The iCalendar data can be found in either of two ways:
By doing a GET and parsing the iCalendar data out of the returned message body
By retrieving the object's
PR_INTERNET_CONTENT
property via a PROPFIND or BPROPFIND.
The second method only works on objects that were created as
iCalendar objects (ie, created in
Evolution). Objects created by
Outlook will not have the
PR_INTERNET_CONTENT
property set, so we have to
fall back to using GET. Also note that for some
reason, PR_INTERNET_CONTENT
will not be
returned by the SEARCH command. Only by
PROPFIND and BPROPFIND.
Exchange uses some non-standard iCalendar properties, and uses some properties in non-standard ways. Here are some of the things we know:
All-day events
Exchange does not use iCalendar
DATE
s, only DATE-TIME
s. To
represent an all-day event, it sets the DTSTART
and DTEND
to UTC values corresponding to the
boundaries of the day in the local time zone, and then sets the
X-MICROSOFT-CDO-ALLDAYEVENT
property to
TRUE
.
Free/Busy Transparency
Exchange allows an event to have any of
four different free/busy status: FREE
,
TENTATIVE
, BUSY
, or
OUTOFOFFICE
. This information is kept in the
X-MICROSOFT-CDO-BUSYSTATUS
property.
Sometimes events created by Outlook or
OWA will not have an iCalendar
TRANSP
property, so we must fake it based on
the value of X-MICROSOFT-CDO-BUSYSTATUS
.
Meeting requests sent from Outlook also
have an X-MICROSOFT-CDO-INTENDEDSTATUS
property. This seems to be used to indicate what
BUSYSTATUS
value the organizer intended the
recipient to use.
Priority
X-MICROSOFT-CDO-IMPORTANCE
essentially
duplicates PRIORITY
. It can be
MAPI_IMPORTANCE_HIGH
(0
),
MAPI_IMPORTANCE_NORMAL
(1
), or
MAPI_IMPORTANCE_LOW
(2
).
Recurrences
An object in an Exchange calendar folder can be one of four different kinds of "instance":
A non-recurring event.
The master entry for a recurring appointment.
A single instance of a recurring appointment.
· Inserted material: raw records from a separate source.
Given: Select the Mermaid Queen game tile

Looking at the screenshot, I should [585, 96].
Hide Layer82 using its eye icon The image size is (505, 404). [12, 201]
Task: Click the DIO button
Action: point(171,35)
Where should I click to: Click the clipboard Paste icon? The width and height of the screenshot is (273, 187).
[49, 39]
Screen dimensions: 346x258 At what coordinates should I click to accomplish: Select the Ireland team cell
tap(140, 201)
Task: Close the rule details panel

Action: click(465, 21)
These objects are generated when you view your calendar in OWA, but are redundant with the information in the appointment's master entry.
An exception to a recurring appointment. (It is not clear that these actually appear in WebDAV.)
The instance type of an object is stored in its
X-MICROSOFT-CDO-INSTTYPE
iCalendar property,
which is also visible as the
urn:schemas:calendar:instancetype
(aka
E2K_PR_CALENDAR_INSTANCE_TYPE
) WebDAV property,
with one of the values cdoSingle
(0
), cdoMaster
(1
), cdoInstance
(2
), or cdoException
(3
), corresponding to the four types
described above.
Last Action Time
Outlook/Exchange
keep track of the last time an action was taken with respect to a
meeting request in the
X-MICROSOFT-CDO-REPLYTIME
property. When
accepting a meeting request, it should be set in both the saved
meeting and the reply to the organizer. It must also be set in a
direct booked
meeting. Outlook displays this
timestamp to the user when viewing the meeting.